The results are presented across various subsections. Initially, in Section Results on feature importance, feature importance differences are explored, shedding light on their impact on predicting PM10 concentration. Subsequently, five models (RF, MLP, LSTM, CNN) are assessed for predicting PM10 values based on meteorological and temporal features. Among these models, the RF model emerges as the most promising, leading to exclusive focus on it for further investigation. Furthermore, a comparative analysis between station-level and city-level OODG approaches is conducted in Section Results on city-level and station-level out-of-domain generalization. Section Results on transfer learning applies diverse transfer algorithms to the identified optimal approach, with Section Results on injection methods further investigating the most effective transfer algorithm to enhance transferability.
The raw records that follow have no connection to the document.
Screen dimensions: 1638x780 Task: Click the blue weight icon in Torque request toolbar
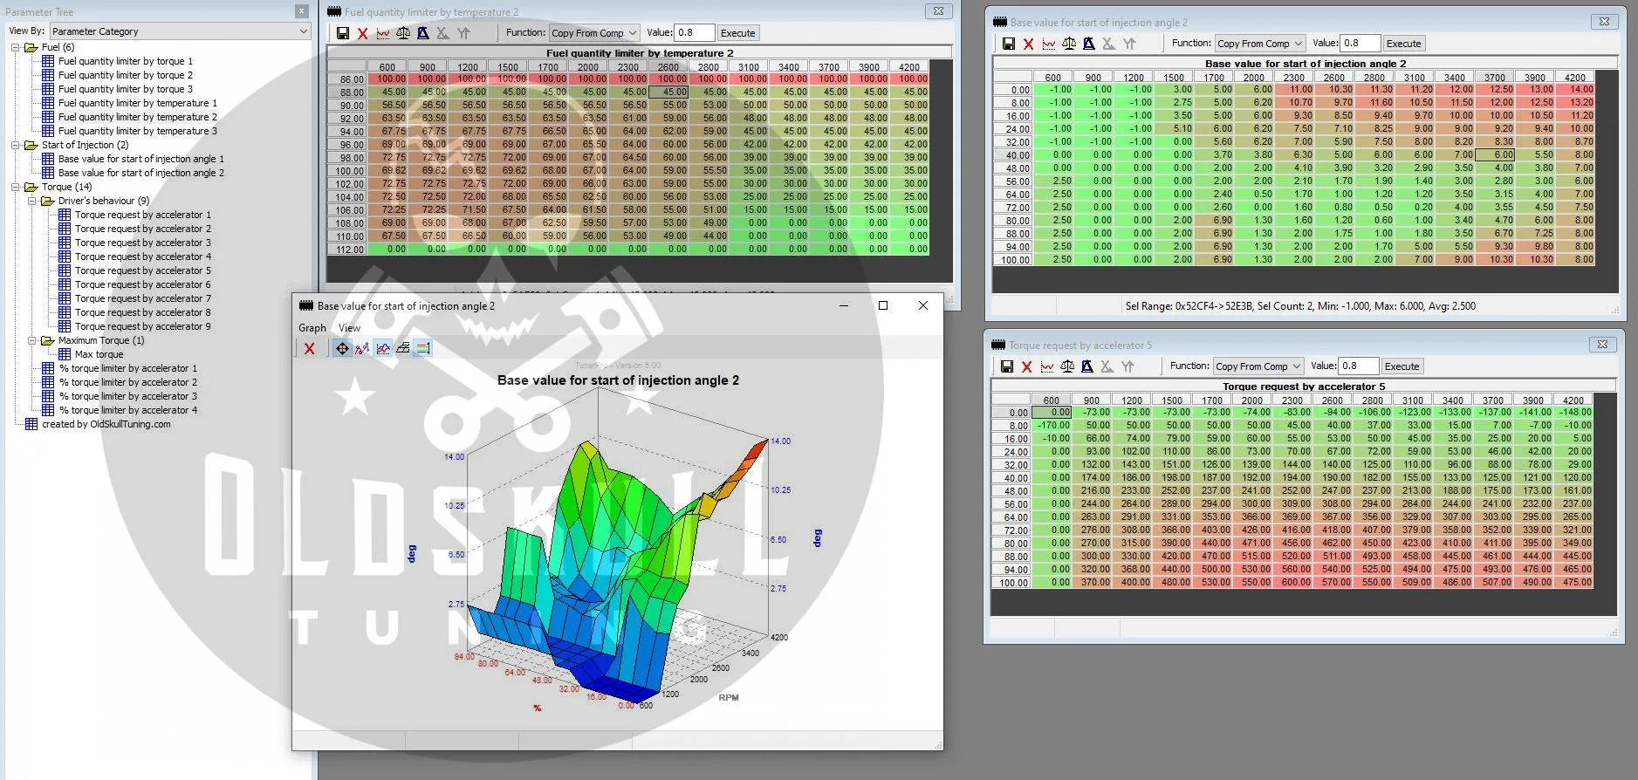click(x=1086, y=366)

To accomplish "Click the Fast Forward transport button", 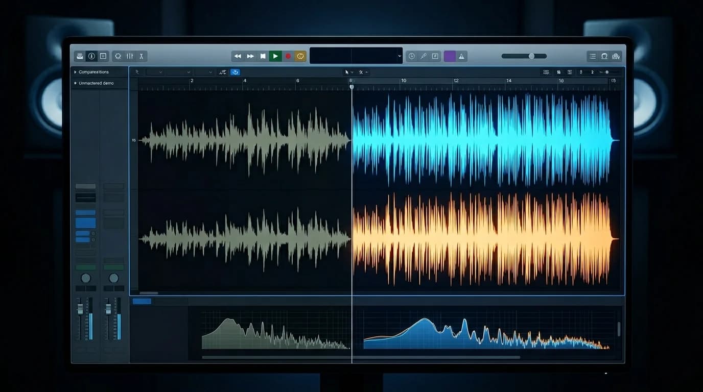I will click(250, 56).
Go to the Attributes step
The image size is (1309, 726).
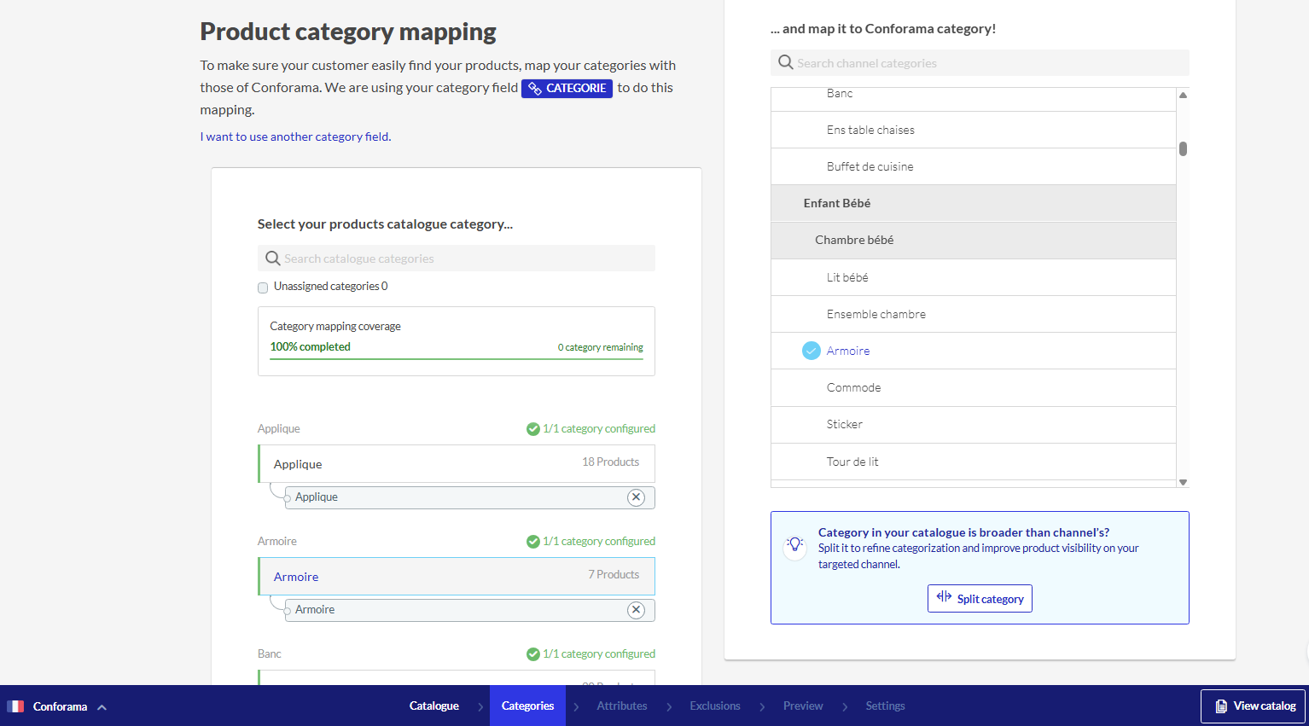coord(621,706)
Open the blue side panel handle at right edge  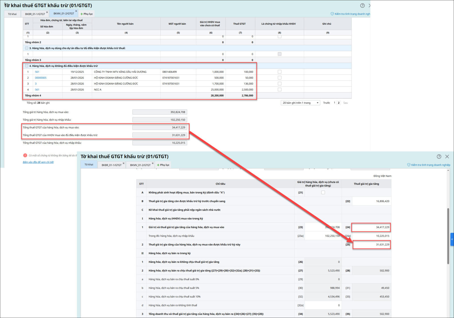(452, 239)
Results on feature importance

The results from Fig. 3 show that in the city-level model combining features from Graz North, West, South, East, and Don Bosco stations, temperature is the most crucial feature (43%), followed by dayOfYear (22%) and relative humidity (15%). Other features like weekend, holiday, dayBeforeHoliday, and dayAfterHoliday are deemed unimportant. The station id holds a minor importance (5%). The station id encompasses a variety of station-specific properties, including geographical attributes (such as proximity to sources of pollution or surrounding urban infrastructure like tall buildings), which are not accounted for by other features. Adding lagged PM10 values to the city-level model elevates this feature to dominance (64%), followed by temperature (15%). Similar trends are observed in Zagreb station-level data, where temperature is the most important feature, followed by dayOfYear and windspeed. Feature windspeed is absent in the city-level model of Graz as it is not present in every station. When adding the lagged PM10 values, this becomes the dominant feature followed by temperature and windspeed. dayOfYear falls behind windspeed in this experiment. These findings underscore the importance of meteorological factors like temperature and temporal features like dayOfYear in PM10 concentration prediction, as well as the significance of lagged PM10 values in both city and station-level modelling.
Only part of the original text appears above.